WHAT THIS TASK INVOLVES: Copy each line of the records below that mentions the word "label".

RECORDS TO USE:
# # # #
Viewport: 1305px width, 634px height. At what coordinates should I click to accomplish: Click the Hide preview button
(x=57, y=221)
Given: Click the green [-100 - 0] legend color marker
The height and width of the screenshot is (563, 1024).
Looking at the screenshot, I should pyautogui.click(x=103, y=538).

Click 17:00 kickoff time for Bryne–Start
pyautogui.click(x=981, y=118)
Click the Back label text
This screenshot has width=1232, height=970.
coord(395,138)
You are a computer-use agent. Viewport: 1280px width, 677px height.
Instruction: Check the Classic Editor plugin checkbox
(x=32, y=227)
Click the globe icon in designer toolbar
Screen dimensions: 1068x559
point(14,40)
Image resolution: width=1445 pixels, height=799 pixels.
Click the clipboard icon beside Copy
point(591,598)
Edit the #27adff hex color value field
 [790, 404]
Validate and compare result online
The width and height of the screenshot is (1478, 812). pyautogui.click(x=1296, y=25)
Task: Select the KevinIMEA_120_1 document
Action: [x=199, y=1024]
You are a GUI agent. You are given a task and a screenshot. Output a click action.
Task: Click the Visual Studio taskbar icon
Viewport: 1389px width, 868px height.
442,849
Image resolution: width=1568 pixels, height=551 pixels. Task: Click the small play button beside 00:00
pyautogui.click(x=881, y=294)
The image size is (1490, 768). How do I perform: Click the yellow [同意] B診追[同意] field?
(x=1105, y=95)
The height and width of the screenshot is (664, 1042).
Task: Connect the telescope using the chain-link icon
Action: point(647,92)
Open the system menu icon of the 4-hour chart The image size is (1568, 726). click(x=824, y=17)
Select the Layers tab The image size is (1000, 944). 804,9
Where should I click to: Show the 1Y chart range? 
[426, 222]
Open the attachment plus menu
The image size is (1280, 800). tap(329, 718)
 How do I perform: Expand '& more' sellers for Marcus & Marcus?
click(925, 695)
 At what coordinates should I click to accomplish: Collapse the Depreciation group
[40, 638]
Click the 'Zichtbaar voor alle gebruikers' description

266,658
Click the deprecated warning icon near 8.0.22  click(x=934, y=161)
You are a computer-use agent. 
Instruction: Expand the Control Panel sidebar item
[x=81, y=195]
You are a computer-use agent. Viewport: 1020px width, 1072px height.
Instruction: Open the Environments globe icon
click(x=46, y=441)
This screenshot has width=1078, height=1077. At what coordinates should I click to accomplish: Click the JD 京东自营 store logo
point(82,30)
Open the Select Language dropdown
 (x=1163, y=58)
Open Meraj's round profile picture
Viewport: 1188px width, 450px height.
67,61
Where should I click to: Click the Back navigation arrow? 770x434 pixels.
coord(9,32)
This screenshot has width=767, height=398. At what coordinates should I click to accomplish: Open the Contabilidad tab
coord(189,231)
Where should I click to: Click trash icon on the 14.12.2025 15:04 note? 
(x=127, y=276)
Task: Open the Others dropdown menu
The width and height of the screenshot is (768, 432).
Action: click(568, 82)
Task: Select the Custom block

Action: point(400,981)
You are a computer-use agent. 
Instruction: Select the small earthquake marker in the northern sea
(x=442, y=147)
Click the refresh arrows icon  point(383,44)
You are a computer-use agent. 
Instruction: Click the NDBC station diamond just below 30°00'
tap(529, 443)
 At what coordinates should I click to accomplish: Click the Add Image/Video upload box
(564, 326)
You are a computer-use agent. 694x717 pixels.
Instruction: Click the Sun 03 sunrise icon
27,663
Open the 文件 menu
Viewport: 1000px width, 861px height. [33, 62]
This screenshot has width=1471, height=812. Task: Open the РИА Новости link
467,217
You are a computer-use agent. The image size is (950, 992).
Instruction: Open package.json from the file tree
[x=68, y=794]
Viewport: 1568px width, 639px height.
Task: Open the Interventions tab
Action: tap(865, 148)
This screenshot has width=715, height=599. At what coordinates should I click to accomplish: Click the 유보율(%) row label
# # # #
WRITTEN RESPONSE:
Click the Back label text
This screenshot has width=715, height=599. At what coordinates should I click to accomplish: Click the 유보율(%) row label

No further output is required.